2014 World Cup – Getting Technical
So the 2014 World Cup final finished with no penalties, no great controversies and therefore no repeat of the usual question of ‘Would technology have got the right result’? There were of course though several bits of technology in use which were either new to the tournament or new to those who follow football in the UK. So lets take a bit of a look at how they did, and whether we’d want them in use worldwide.
Goal line technology isn’t new to many parts of the world, we’ve seen it operating across Europe for quite some time now, but this was its first outing at the World Cup and it was of course Frank Lampard’s goal-not-goal at the South Africa World Cup which spurred the villain that is Sepp Blatter into supporting the idea.
So, how did it do? Did it miss anything? Were there any controversies?
Well it earned it’s keep, but not without a little media controversy along the way. Just four days into the World Cup France versus Honduras saw it come into use when Benzema’s shot cannoned off the keeper & appeared to cross the line, do you remember? So the goal-line technology replay was called into action and with the tension and nerves high it showed…’No Goal’. The crowds and fans started to get confused and angry, meanwhile the replay was continuing through the path of the ball and moments later it IS shown to cross the line and it then states Goal’. So it got it right, with a little confusion along the way, and the world cup was all the better for knowing that could be depended on if you ask me. What do you reckon? Let us know.

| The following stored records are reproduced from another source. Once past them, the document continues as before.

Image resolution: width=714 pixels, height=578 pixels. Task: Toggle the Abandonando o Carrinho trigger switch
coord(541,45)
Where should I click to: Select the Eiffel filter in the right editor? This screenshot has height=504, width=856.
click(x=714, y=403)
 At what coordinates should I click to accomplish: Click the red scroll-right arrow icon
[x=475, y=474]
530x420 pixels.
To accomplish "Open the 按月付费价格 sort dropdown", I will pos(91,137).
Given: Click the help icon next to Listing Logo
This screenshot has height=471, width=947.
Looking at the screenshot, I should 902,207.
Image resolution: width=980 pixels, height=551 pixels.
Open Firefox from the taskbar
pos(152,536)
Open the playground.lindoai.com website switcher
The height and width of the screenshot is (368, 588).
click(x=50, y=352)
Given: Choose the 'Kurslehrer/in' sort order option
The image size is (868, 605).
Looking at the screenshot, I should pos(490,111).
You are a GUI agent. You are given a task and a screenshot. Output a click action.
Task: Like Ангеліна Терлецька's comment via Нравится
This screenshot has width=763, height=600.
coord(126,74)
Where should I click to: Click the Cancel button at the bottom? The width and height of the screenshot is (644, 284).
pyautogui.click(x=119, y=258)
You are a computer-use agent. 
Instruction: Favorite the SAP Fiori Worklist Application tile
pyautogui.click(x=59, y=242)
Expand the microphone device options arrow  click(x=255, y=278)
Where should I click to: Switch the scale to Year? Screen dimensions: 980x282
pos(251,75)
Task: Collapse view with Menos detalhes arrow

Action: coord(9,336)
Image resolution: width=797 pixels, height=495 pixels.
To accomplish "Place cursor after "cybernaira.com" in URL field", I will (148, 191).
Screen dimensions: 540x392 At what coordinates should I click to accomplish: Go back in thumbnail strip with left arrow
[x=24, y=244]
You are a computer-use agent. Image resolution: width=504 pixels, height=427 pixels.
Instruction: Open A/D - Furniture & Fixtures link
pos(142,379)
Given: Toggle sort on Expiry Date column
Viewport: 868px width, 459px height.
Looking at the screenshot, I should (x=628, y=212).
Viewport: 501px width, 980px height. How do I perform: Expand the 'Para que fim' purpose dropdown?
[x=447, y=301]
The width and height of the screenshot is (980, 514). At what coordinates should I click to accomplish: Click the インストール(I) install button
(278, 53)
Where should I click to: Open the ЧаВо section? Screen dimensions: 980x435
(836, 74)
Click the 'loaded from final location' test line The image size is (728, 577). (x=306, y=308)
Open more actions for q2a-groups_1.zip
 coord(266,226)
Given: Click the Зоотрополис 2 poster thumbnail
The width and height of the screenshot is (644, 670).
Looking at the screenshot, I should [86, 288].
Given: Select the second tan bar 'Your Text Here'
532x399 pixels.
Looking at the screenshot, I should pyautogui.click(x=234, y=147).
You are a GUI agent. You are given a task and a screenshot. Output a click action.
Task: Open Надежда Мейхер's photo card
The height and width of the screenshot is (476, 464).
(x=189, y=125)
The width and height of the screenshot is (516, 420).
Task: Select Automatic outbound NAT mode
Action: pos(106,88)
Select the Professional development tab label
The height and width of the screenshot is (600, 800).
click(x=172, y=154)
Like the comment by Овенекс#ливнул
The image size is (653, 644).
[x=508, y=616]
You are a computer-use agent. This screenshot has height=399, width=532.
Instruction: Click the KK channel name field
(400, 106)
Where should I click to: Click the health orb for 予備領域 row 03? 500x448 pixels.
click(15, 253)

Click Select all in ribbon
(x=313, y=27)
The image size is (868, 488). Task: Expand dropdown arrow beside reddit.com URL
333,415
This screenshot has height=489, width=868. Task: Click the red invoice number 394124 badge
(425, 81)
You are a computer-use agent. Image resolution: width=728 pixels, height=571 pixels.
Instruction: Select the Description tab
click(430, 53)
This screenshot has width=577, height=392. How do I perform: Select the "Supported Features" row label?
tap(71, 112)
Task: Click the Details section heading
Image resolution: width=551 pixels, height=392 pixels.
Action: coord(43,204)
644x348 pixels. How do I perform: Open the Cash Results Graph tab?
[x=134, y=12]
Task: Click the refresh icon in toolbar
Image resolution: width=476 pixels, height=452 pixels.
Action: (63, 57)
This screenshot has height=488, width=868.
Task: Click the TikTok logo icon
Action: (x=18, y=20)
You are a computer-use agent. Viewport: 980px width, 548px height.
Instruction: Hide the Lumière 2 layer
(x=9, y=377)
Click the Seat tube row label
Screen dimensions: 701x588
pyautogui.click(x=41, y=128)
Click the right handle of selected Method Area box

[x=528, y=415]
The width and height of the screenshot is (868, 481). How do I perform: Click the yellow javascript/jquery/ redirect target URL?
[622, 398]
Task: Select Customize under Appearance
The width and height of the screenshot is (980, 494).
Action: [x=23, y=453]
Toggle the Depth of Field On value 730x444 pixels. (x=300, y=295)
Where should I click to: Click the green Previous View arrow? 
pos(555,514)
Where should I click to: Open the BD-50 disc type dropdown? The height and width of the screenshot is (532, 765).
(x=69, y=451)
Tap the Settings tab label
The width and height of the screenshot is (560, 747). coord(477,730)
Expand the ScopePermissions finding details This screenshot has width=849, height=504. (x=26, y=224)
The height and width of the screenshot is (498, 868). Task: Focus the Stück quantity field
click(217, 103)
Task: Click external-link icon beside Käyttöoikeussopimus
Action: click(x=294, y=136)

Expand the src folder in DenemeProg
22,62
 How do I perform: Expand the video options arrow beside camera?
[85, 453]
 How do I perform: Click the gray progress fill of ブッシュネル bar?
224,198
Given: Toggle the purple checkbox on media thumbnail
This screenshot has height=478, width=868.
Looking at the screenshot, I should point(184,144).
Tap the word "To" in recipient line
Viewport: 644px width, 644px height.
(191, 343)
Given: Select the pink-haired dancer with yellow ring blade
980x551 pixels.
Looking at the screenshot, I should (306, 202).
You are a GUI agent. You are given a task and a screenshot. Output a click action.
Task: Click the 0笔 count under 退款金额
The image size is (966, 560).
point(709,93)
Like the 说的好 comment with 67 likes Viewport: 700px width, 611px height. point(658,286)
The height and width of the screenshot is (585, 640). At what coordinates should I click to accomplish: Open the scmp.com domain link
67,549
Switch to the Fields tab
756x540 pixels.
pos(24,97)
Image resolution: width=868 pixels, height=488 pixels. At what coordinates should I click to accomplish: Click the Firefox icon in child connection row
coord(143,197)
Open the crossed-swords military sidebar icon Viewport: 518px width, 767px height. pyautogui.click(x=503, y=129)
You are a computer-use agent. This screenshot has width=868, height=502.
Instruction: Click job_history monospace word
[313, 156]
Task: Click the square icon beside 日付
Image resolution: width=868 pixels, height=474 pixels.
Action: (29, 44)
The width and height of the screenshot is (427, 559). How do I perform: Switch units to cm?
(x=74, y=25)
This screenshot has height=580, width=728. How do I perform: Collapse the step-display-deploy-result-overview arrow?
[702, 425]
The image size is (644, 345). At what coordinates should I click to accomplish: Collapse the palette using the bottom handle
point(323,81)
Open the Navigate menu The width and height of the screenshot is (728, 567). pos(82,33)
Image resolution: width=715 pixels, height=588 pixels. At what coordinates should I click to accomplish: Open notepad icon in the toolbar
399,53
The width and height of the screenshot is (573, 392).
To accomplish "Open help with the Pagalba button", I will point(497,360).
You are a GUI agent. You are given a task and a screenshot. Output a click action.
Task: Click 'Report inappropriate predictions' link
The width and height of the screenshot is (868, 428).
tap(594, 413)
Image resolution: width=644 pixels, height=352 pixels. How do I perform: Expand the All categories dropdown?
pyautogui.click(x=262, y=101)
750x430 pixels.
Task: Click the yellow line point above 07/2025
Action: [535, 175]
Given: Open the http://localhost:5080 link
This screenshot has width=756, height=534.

The vanishing foam spray used was brilliant in my opinion, and lets hope it’s followed by introduction worldwide. The ref sprayed a line of foam to mark either the spot a free-kick was to be taken from or the 12 yards distance from the kick to indicate where defenders could be. it was excellent to see a clear indicator for this, though it was a shame that some of the refs were letting players push the rules a bit byt standing on the line rather than behind the line… and perhaps it’s a shame that no rebellious refs started spraying pictures on the pitch. I would have loved to see ‘Hello Mum’ appear in the middle of the pitch.
The World Cup Ball
Finally the World Cup ball, which this year was the Adidas Brazuca (which frankly sounds a bit like a bust-enhancing brassiere doesn’ty it?) Almost every World Cup these days seems to begin with a controversy about the super new techno-ball which is actually ridiculously skwivelly & sends the ball flying all over the place, which of course the goalkeepers hate as it’s like facing a beach-ball and some strikers (and FIFA) love because it increases the chance of ridiculous long-range shots going in and helping the hype along. This year however… it seemed fine! They took on board the previous criticisms it seems, adjusted it to be 6 panels and also thermally bonded it (apparently) and it did the job very nicely this year, so well done those football-making people! It does beggar the question though: why do we need a completely new type of football developing for every single World Cup?… oh yes sorry how could I forget: so they can make yet more money.